▶ _ACTIVITY_:
What lines of the data below hold the string "computer"? Copy each one out.

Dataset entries
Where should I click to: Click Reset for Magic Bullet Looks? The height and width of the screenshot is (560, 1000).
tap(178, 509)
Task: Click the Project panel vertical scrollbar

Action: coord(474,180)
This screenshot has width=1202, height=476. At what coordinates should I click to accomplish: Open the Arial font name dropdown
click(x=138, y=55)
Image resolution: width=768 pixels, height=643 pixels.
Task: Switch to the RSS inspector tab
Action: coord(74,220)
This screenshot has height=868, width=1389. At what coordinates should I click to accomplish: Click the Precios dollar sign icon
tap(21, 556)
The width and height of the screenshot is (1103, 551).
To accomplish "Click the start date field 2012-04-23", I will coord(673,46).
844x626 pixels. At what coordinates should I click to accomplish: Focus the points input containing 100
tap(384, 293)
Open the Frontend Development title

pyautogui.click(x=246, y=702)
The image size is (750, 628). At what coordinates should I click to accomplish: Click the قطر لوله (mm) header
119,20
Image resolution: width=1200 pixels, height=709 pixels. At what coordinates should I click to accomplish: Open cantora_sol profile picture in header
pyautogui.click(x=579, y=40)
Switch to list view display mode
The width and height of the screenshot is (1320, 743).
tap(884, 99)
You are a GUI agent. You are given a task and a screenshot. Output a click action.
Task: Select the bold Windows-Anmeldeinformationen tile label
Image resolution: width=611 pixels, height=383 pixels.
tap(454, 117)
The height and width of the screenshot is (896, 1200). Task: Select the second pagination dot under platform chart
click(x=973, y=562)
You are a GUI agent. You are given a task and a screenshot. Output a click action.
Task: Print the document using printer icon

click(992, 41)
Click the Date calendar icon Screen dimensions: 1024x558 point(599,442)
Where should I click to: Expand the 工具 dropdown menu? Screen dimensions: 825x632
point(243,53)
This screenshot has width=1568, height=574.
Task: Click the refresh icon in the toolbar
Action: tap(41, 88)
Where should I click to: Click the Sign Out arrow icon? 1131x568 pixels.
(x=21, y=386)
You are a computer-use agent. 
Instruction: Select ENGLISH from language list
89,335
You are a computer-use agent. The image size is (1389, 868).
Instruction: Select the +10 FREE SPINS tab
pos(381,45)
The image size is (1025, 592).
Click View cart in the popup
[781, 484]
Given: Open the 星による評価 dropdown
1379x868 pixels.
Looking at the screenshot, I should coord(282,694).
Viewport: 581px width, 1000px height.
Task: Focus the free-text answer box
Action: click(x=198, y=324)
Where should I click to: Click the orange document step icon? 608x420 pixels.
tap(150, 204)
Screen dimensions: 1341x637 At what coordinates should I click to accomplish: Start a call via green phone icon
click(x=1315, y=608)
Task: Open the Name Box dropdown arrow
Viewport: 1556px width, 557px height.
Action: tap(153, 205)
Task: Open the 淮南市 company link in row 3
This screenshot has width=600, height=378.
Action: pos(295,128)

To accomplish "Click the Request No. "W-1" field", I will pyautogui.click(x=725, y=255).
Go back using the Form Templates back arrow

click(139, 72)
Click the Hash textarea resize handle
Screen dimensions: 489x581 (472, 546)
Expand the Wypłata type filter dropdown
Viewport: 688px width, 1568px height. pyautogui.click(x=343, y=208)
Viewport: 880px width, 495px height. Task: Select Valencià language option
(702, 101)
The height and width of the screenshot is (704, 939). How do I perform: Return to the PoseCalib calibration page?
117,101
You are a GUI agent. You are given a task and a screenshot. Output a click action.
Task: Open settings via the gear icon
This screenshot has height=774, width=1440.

▶ _WRITTEN REPLY_:
You are a computer-use agent. 
You are a computer-use agent. The image size is (1389, 868).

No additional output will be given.